-- DATA RECORDS --
▼

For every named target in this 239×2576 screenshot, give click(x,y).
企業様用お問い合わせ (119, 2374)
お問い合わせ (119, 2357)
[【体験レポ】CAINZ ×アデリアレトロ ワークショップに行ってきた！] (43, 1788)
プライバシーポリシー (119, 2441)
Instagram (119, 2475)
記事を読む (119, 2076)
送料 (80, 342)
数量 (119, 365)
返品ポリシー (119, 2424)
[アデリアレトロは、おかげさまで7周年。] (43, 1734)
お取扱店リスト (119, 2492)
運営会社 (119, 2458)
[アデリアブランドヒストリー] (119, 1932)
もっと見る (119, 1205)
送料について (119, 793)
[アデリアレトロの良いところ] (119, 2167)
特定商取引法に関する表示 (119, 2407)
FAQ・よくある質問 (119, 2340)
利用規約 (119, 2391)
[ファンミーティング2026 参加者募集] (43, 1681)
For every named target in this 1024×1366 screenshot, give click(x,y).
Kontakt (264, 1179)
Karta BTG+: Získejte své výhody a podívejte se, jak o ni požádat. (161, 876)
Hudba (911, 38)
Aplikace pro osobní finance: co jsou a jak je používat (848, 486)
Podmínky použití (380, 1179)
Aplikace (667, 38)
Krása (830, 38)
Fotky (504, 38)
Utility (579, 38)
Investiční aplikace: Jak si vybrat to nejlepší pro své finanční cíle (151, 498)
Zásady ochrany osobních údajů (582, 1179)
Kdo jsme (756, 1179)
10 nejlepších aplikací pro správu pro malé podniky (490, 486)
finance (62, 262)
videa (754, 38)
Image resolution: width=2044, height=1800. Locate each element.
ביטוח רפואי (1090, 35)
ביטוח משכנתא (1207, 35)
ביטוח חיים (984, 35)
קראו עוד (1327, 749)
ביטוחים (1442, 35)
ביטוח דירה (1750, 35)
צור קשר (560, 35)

▲

-- PROBLEM TO WORK ON --
In the records above, find the line with "記事を読む (119, 2076)"; write out exactly that line and each one after it, stopping after the line with "Kdo jsme (756, 1179)".

-- TASK RESPONSE --
記事を読む (119, 2076)
送料 (80, 342)
数量 (119, 365)
返品ポリシー (119, 2424)
[アデリアレトロは、おかげさまで7周年。] (43, 1734)
お取扱店リスト (119, 2492)
運営会社 (119, 2458)
[アデリアブランドヒストリー] (119, 1932)
もっと見る (119, 1205)
送料について (119, 793)
[アデリアレトロの良いところ] (119, 2167)
特定商取引法に関する表示 (119, 2407)
FAQ・よくある質問 (119, 2340)
利用規約 (119, 2391)
[ファンミーティング2026 参加者募集] (43, 1681)
For every named target in this 1024×1366 screenshot, give click(x,y).
Kontakt (264, 1179)
Karta BTG+: Získejte své výhody a podívejte se, jak o ni požádat. (161, 876)
Hudba (911, 38)
Aplikace pro osobní finance: co jsou a jak je používat (848, 486)
Podmínky použití (380, 1179)
Aplikace (667, 38)
Krása (830, 38)
Fotky (504, 38)
Utility (579, 38)
Investiční aplikace: Jak si vybrat to nejlepší pro své finanční cíle (151, 498)
Zásady ochrany osobních údajů (582, 1179)
Kdo jsme (756, 1179)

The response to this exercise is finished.